------ Data provided ------
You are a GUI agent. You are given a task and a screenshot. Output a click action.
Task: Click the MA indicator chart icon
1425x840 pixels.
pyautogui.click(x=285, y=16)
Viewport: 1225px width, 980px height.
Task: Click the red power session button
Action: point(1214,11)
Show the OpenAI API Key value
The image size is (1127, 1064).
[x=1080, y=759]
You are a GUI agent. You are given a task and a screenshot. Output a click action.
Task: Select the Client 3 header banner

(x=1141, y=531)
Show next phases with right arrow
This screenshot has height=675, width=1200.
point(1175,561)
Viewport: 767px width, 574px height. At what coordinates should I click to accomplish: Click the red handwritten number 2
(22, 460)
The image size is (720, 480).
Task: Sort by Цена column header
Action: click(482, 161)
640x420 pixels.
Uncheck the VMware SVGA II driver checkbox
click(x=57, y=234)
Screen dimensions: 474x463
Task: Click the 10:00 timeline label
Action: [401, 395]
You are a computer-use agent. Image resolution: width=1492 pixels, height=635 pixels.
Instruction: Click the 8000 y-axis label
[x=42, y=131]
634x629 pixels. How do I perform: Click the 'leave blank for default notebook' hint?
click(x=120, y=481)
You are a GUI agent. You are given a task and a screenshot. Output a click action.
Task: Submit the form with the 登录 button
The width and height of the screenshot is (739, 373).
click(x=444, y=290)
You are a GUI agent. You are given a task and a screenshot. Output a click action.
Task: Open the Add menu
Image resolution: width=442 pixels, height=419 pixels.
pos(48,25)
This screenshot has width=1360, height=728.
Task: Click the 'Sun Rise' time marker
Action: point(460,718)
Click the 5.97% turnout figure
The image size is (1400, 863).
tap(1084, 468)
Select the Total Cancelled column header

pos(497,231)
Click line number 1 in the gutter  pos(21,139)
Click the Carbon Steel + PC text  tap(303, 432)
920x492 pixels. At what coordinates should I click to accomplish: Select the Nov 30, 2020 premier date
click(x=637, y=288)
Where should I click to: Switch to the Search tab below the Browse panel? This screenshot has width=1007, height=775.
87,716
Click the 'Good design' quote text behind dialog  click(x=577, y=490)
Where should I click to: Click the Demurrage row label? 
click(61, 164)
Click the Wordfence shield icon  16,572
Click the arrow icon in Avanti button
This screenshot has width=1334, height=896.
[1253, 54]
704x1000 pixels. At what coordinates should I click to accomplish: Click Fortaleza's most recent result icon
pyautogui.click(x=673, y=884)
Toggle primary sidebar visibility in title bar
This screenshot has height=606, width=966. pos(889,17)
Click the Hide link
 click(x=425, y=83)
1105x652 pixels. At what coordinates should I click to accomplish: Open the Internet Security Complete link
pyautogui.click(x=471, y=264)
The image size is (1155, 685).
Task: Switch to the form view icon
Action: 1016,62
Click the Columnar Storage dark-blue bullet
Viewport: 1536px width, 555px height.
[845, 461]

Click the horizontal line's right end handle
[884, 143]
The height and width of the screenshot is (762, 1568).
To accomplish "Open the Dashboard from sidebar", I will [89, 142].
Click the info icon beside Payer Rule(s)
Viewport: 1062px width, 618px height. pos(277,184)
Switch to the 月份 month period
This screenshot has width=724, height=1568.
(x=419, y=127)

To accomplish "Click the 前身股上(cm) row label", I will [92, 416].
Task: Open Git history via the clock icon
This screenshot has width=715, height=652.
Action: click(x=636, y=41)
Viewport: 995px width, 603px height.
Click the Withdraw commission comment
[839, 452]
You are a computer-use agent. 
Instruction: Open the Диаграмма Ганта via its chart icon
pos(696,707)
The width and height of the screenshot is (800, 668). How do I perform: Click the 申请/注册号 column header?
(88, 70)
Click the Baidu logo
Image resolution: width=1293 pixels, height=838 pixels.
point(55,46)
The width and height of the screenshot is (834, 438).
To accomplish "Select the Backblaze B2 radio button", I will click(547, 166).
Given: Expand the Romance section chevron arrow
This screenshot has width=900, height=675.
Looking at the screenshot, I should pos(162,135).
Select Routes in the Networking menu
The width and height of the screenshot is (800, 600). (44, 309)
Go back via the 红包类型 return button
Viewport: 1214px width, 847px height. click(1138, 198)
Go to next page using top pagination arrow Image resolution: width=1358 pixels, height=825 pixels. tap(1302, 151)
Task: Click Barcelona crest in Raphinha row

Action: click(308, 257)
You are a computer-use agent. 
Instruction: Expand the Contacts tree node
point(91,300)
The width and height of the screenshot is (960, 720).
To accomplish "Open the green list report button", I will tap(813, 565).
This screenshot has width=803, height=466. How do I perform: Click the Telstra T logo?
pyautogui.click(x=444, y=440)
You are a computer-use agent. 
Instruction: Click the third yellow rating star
------
### Exercise
Copy every line from the records above that contains the word "text".

### Expected output
Click the Carbon Steel + PC text  tap(303, 432)
Click the 'Good design' quote text behind dialog  click(x=577, y=490)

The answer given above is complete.